Ditambahkannya, pemerintah cukup aware dengan bahaya perang cyber ini. Melalui Badan Sandi dan Siber Negara, berbagai langkah antisipasi dan pencegahan sudah dilakukan. Hanya saja, kerja lembaga tersebut masih maksimal dan kurang terkoordinasi.
“Sekalipun Indonesia telah memiliki proteksi guna menghadapi perang cyber, seperti UU ITE 2008 dan Perpres 53/2017, tapi masing-masing masih bergerak sendiri-sendiri. Padahal perang cyber harus dilakukan secara bersinergi. Karena itu Indonesia perlu melakukan kerjasama guna menghadapi hal tersebut. Selain itu juga perlu adanya upaya untuk membangun Manajemen Persepsi guna meminimalisir hal tersebut," kata Yono.
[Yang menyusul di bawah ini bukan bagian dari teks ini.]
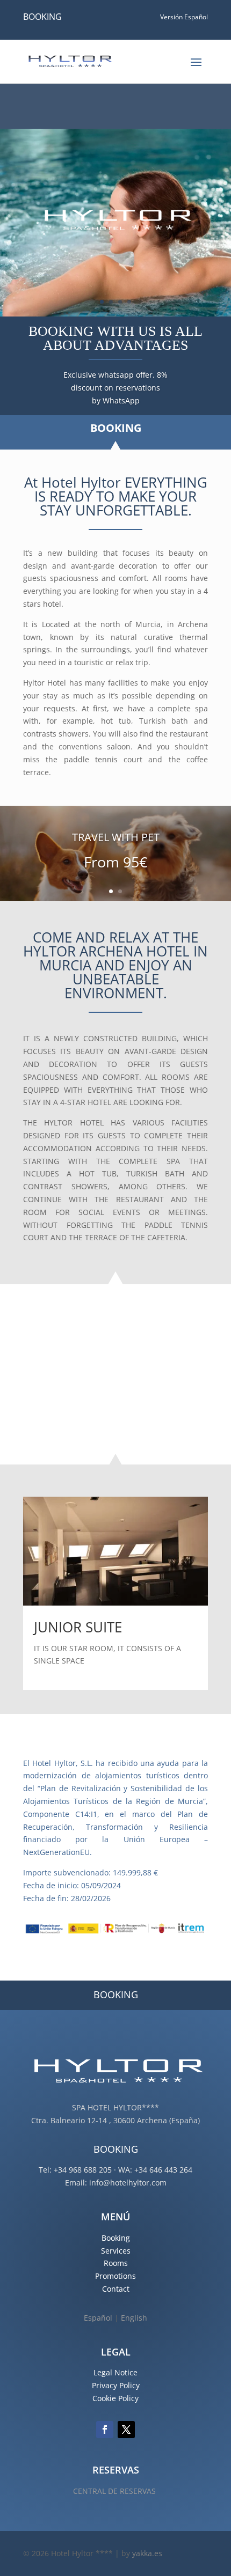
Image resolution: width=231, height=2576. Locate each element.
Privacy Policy (116, 2385)
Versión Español (184, 16)
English (134, 2318)
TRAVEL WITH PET (116, 837)
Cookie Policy (115, 2398)
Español (98, 2318)
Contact (115, 2289)
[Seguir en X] (126, 2429)
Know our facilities (99, 1389)
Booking (116, 2238)
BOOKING (42, 17)
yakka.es (147, 2553)
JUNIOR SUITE (78, 1627)
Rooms (116, 2263)
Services (116, 2251)
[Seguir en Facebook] (104, 2429)
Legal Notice (115, 2372)
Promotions (115, 2276)
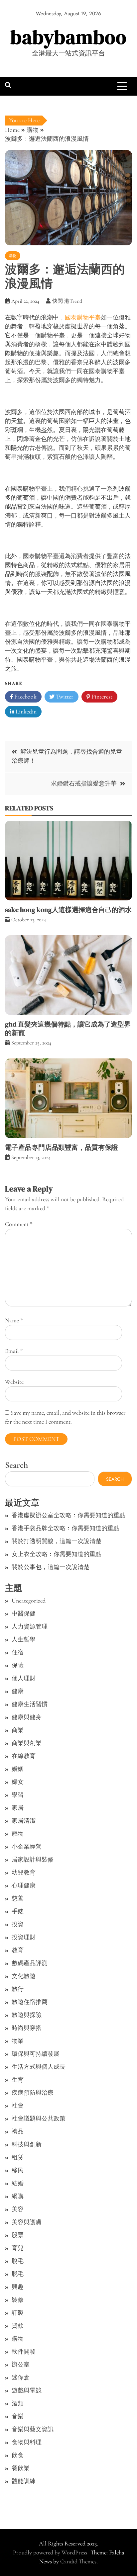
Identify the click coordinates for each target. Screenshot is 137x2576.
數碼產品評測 (30, 1963)
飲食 (18, 2455)
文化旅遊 (24, 1976)
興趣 (18, 2286)
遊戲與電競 (27, 2390)
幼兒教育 (24, 1872)
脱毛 (18, 2274)
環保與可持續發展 (36, 2053)
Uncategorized (29, 1600)
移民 (18, 2170)
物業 (18, 2040)
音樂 (18, 2416)
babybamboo (68, 37)
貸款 (18, 2325)
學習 (18, 1794)
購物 (12, 255)
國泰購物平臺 (83, 317)
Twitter (64, 696)
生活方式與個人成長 (39, 2066)
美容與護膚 (27, 2222)
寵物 (18, 1833)
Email (14, 1351)
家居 (18, 1807)
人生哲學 (24, 1639)
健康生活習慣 (30, 1704)
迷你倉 (21, 2377)
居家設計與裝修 (33, 1859)
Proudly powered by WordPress (50, 2552)
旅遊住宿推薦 (30, 2002)
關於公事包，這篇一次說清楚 (50, 1567)
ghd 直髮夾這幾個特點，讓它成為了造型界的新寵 (68, 1029)
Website (14, 1381)
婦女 (18, 1782)
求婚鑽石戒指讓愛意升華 (84, 783)
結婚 (18, 2183)
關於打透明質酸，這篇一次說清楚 (56, 1541)
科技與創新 (27, 2144)
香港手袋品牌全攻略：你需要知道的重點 (65, 1528)
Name (14, 1320)
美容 (18, 2209)
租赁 (18, 2157)
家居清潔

Pada kesempatan yang sama, Pembina Yayasan Suluh Nuswantara Bakti (YSNB) Pontjo Sutowo, mengakui, Indonesia menjadi negara yang sangat rentan terhadap serangan cyber. Salah satu faktornya adalah rendahnya penguasaan teknologi.
Kondisi ini dipicu oleh lemahnya sinergi kebijakan Iptek, masih terbatasnya sumber daya Iptek, terutama anggaran penelitian dan pengembangan, belum optimalnya mekanisme intermediasi Iptek yang menjembatani interaksi antara kapasitas penyedia Iptek dengan kebutuhan pengguna.
“Kasus serangan “Ransomware WannaCry” tahun 2017, misalnya, sangat dimungkinkan akan terjadi lagi dengan dampak yang lebih sistemik. Untuk itu Indonesia perlu segera membangun kemandirian teknologi cyber,” ucapnya.
Pontjo memaparkan, kemandirian ini dapat terbentuk, jika Indonesia mampu melakukan perbaikan doktrin keamanan nasionalnya dan menata kelembagaan dengan kerangka regulasi yang jelas sehingga dapat bekerja optimal.
Sementara itu, Guru Besar ITB, Suhono Harso Supangkat menegaskan, revolusi industri yang terjadi saat ini sudah menghasilkan perubahan di dalam masyarakat. Bahkan, perubahan itu telah mencapai pada titik Society 5.0. Kondisi tersebut tentu menghasilkan tantangan yang lebih berat bagi ketahanan nasional. Hal ini karena banyak profesi yang hilang.
“Karena itu kini diperlukan talent guna menjadi katalis dalam proses yang menciptakan bisnis baru dan pekerjaan baru. Salah satunya melalui kreasi konektivitas. Dimana, semua generasi bersama-sama untuk mengatasi hal tersebut. Kreasi konektifitas ini intinya merupakan bentuk nyata gotong royong di era teknologi informasi,” ujarnya.
Diuraikan, Society 5.0 pada dasarnya adalah kebersamaan. Untuk itu tidak perlu lagi ada pembagian istilah generasi Y, generasi X dan sebagainya, yang membuat anak bangsa ini terkotak-kotak.
“Kini, sebaiknya menggunakan istilah C-Generasi atau Connectivity Generation. Sebah, sepanjang konektivitas ada, mereka dapat bersinergi membangun ketahanan nasional,” pungkas Suhono.